***** Selected excerpt *****

Model Serving Options
No single runtime is best for every LLM workload on Kubernetes. Choose based on batching, model lifecycle, distributed serving, framework integration, rollout model, team ownership, and how much abstraction the platform team must provide.
Comparison
| Option | Strong fit | Watch out |
|---|---|---|
| vLLM | High-throughput text generation, OpenAI-compatible serving, efficient KV cache. | You still need deployment, routing, auth, autoscaling, and telemetry around it. |
| KServe | Kubernetes-native inference abstraction with revisions and autoscaling integrations. | Abstraction may hide runtime-specific knobs needed for large LLM tuning. |
| Ray Serve | Python-native distributed serving, complex pipelines, multi-model orchestration. | Ray cluster operations become part of platform scope. |
| Triton | Optimized inference server, model repository patterns, multi-framework serving. | LLM-specific serving ergonomics may require more integration work. |
Decision model
- Use vLLM when generation performance and serving a small set of models is the immediate priority.
- Use KServe when you need a platform-level inference API across teams and model types.
- Use Ray Serve when the serving graph includes Python logic, multi-step pipelines, or distributed orchestration.

***** Material shown *****

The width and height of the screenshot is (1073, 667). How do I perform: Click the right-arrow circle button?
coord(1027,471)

*****
***** Material shown *****

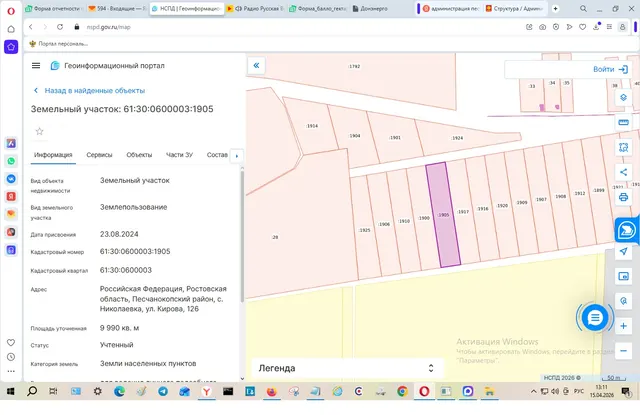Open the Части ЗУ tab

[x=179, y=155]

*****

## Required action 1
Answer these from the text on model serving options, one line per answer:
(a) What does the text warn about under "Watch out" for Ray Serve?
(b) When does the decision model say to use KServe?
(c) Which option is described with "model repository patterns"?
## Required action 2
Check each statement against the text on model serving options. Answer yes or no, and quote the words that decide it.
(a) vLLM takes care of routing and autoscaling by itself.
(b) One runtime is best for every LLM workload on Kubernetes.
(c) KServe's abstraction may hide knobs needed for tuning large LLMs.
## Required action 3
Extend the text on model serving options, starting after its last sentence.
You can leave the material out of this work.

## Task response 1
(a) Ray cluster operations become part of platform scope.
(b) When you need a platform-level inference API across teams and model types.
(c) Triton.

## Task response 2
(a) No: "You still need deployment, routing, auth, autoscaling, and telemetry around it."
(b) No: "No single runtime is best for every LLM workload on Kubernetes."
(c) Yes: "Abstraction may hide runtime-specific knobs needed for large LLM tuning."

## Task response 3
- Use Triton when standardized inference server operations and model repository control are more important than LLM-specific simplicity.
For the most common platform decision, start with KServe vs Ray Serve.
Platform requirements around every option
- Gateway auth, quotas, and tenant routing.
- Immutable model and runtime versions.
- GPU-aware scheduling with a defined GPU node pool Kubernetes contract.
- Autoscaling signals beyond CPU.
- SLO dashboards for TTFT, output throughput, queue wait, and error classes.
- Clear rollback unit: model artifact, runtime image, serving config, or endpoint resource.
Failure modes
- Runtime is benchmarked in isolation but fails under gateway, auth, and streaming behavior.
- Model revision changes memory profile and breaks placement.
- Autoscaling increases replicas but capacity remains bottlenecked by shared vector DB or reranker.
- One route mixes interactive and batch traffic, destroying tail latency.